:: Data in this exercise

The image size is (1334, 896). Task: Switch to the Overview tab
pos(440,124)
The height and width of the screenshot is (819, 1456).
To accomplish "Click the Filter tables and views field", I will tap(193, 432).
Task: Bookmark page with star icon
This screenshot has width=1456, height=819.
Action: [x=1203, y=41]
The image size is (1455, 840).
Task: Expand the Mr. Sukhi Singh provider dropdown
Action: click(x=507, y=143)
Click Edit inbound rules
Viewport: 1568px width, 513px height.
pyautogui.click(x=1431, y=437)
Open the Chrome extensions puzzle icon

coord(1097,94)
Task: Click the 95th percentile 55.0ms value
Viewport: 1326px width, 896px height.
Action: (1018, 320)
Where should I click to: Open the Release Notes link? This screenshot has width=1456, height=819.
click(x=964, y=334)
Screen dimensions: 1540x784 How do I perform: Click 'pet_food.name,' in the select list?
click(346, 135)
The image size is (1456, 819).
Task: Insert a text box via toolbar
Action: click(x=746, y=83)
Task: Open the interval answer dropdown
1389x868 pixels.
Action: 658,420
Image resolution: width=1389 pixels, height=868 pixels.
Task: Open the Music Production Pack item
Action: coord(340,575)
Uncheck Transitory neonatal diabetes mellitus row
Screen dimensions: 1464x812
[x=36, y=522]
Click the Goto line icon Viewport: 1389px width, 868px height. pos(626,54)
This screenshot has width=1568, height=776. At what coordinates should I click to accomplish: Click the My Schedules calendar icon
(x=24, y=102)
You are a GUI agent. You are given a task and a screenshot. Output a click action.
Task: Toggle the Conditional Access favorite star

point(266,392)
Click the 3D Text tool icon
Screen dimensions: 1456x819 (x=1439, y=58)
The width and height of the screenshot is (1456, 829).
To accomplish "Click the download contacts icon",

::::

- _What to produce_: Copy out each line above, character for character.

- _Exercise result_:
The image size is (1334, 896). Task: Switch to the Overview tab
pos(440,124)
The height and width of the screenshot is (819, 1456).
To accomplish "Click the Filter tables and views field", I will tap(193, 432).
Task: Bookmark page with star icon
This screenshot has width=1456, height=819.
Action: [x=1203, y=41]
The image size is (1455, 840).
Task: Expand the Mr. Sukhi Singh provider dropdown
Action: click(x=507, y=143)
Click Edit inbound rules
Viewport: 1568px width, 513px height.
pyautogui.click(x=1431, y=437)
Open the Chrome extensions puzzle icon

coord(1097,94)
Task: Click the 95th percentile 55.0ms value
Viewport: 1326px width, 896px height.
Action: (1018, 320)
Where should I click to: Open the Release Notes link? This screenshot has width=1456, height=819.
click(x=964, y=334)
Screen dimensions: 1540x784 How do I perform: Click 'pet_food.name,' in the select list?
click(346, 135)
The image size is (1456, 819).
Task: Insert a text box via toolbar
Action: click(x=746, y=83)
Task: Open the interval answer dropdown
1389x868 pixels.
Action: 658,420
Image resolution: width=1389 pixels, height=868 pixels.
Task: Open the Music Production Pack item
Action: coord(340,575)
Uncheck Transitory neonatal diabetes mellitus row
Screen dimensions: 1464x812
[x=36, y=522]
Click the Goto line icon Viewport: 1389px width, 868px height. pos(626,54)
This screenshot has width=1568, height=776. At what coordinates should I click to accomplish: Click the My Schedules calendar icon
(x=24, y=102)
You are a GUI agent. You are given a task and a screenshot. Output a click action.
Task: Toggle the Conditional Access favorite star

point(266,392)
Click the 3D Text tool icon
Screen dimensions: 1456x819 (x=1439, y=58)
The width and height of the screenshot is (1456, 829).
To accomplish "Click the download contacts icon",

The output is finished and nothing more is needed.